Ryan entered the health care debate without the experience of having ever managed a situation of such magnitude.

"We were a 10-year opposition party where being against things was easy to do," a clearly disappointed Ryan said Friday. "And now, in three months' time, we've tried to go to a governing party, where we have to actually get ... people to agree with each other in how we do things."

During former President Barack Obama's tenure, Ryan had always been able to lean on Democrats to pass legislation Obama would sign.

On health care, however, Ryan could only count on Republicans, inheriting a fractious group that was schooled in opposing Obama, but lacking in the required team spirit to be a functioning, governing party.

It's a far different situation facing Ryan than he witnessed when joining the House in 1999. Then, Speaker Dennis Hastert, R-Ill., and legendary Whip Tom DeLay, R-Texas, ran the House with a five-vote majority, instilling a team spirit that is wholly lacking today. Ryan also lacks the tools available to prior leaders, like hometown earmarks.

"It's sometimes easier to do things with a smaller majority, because you all realize you've got to stick together or you won't get anything done," said Rep. Mike Simpson, R-Idaho. "When you get a bigger majority you have factions. And then the challenge is dealing with the different factions."

Instead, Ryan struggled — and failed — to thread the needle between conservative hardliners in the House Freedom Caucus and moderate lawmakers worried that the GOP measure would harm their constituents — and their political prospects in midterm elections that promise to be bruising for Republicans.
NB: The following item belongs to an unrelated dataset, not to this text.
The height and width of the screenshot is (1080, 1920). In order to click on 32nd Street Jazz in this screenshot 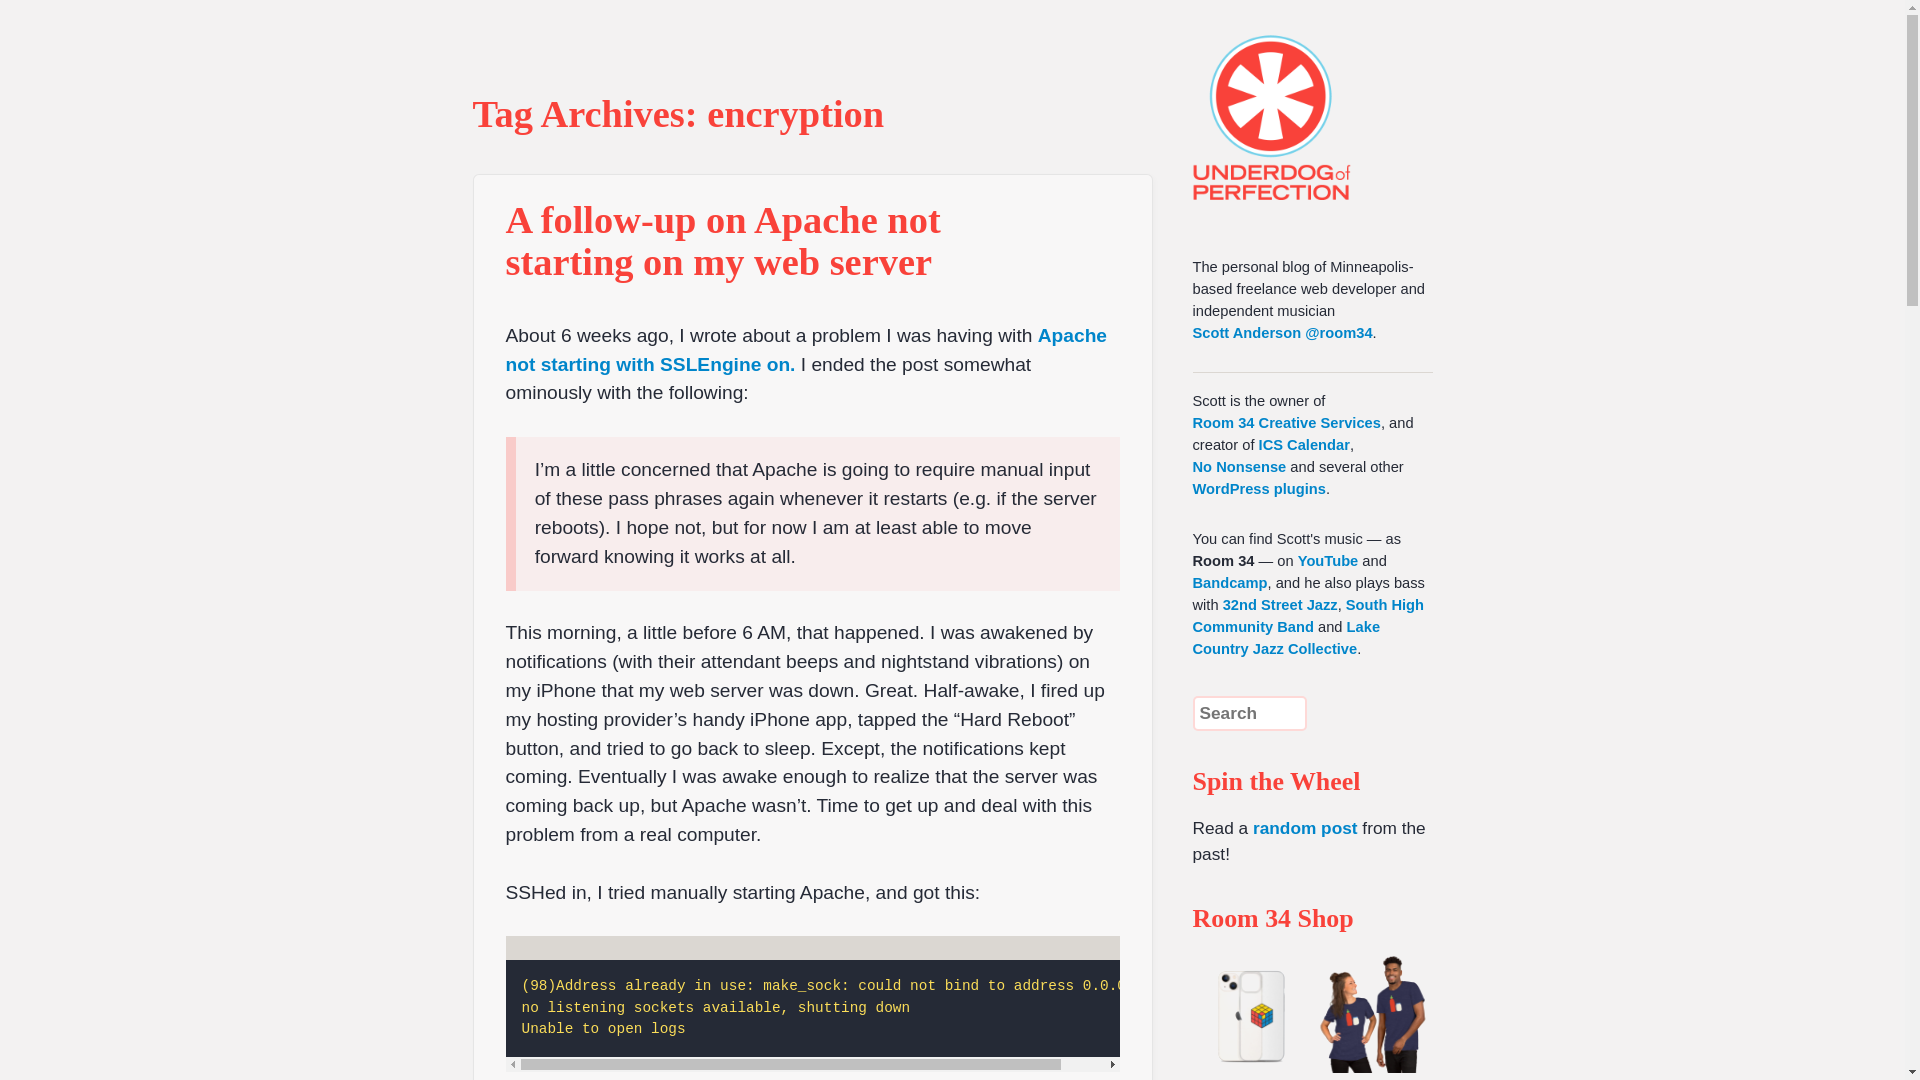, I will do `click(1280, 605)`. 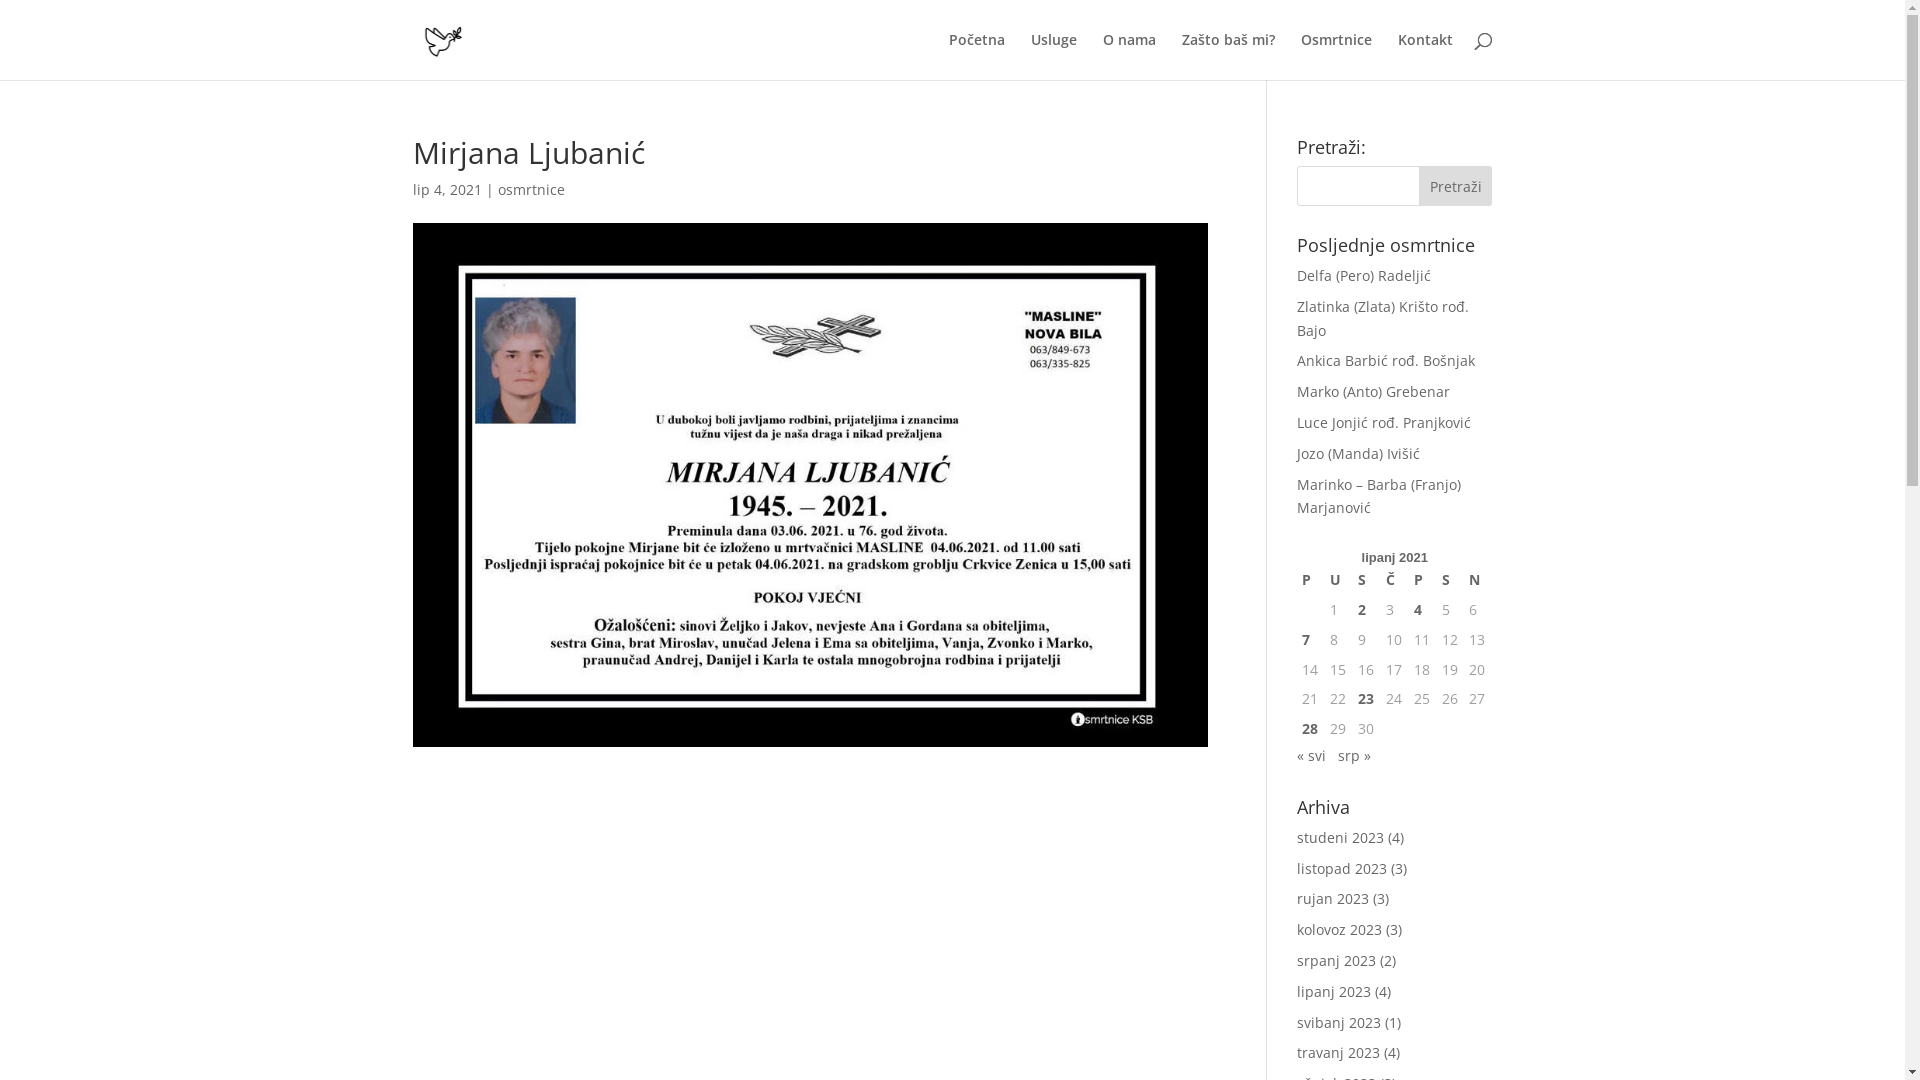 I want to click on listopad 2023, so click(x=1342, y=868).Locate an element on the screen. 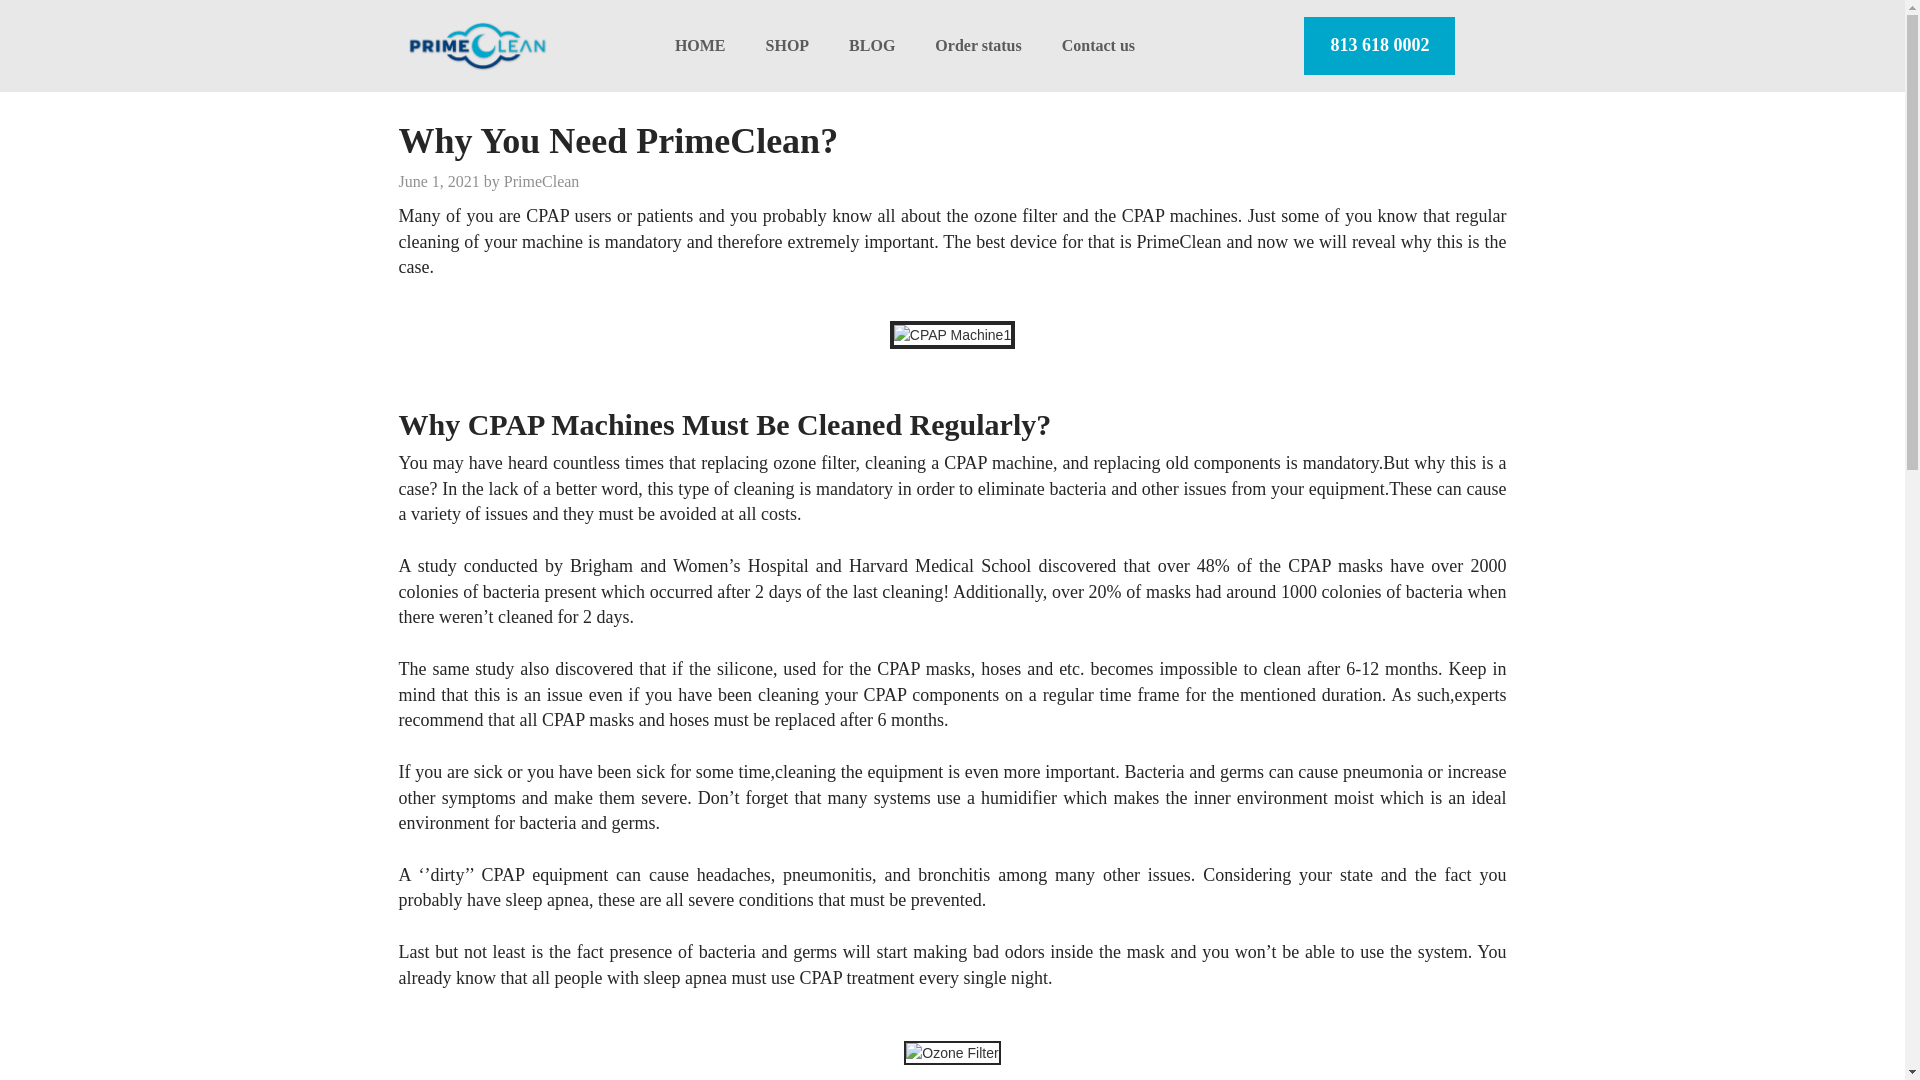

While Trump focused on winning over the Freedom Caucus, Ryan failed to keep more pragmatic lawmakers like Rep. David Young, R-Iowa, in line. When Young announced his opposition, a superPAC affiliated with Ryan, the Congressional Leadership Fund, announced it would pull its support from Young.

To be sure, several factors conspired against Ryan.

Trump sometimes sent mixed signals about how solidly he was behind the effort. The White House is short-handed and its staff is inexperienced in the art of legislating. And Ryan's vote-counting team failed to keep lawmakers from issuing public statements promising to oppose the bill. Allowing the chairman of the powerful Appropriations Committee, Rodney Frelinghuysen, R-N.J., to walk away was another mistake.

"I don't think this will impact Speaker Ryan because everyone in our conference, whether you're voting yes or no, does know he put his heart and soul into this," said Rep. Chris Collins, a Trump ally. "I am certainly not blaming Paul Ryan in the least."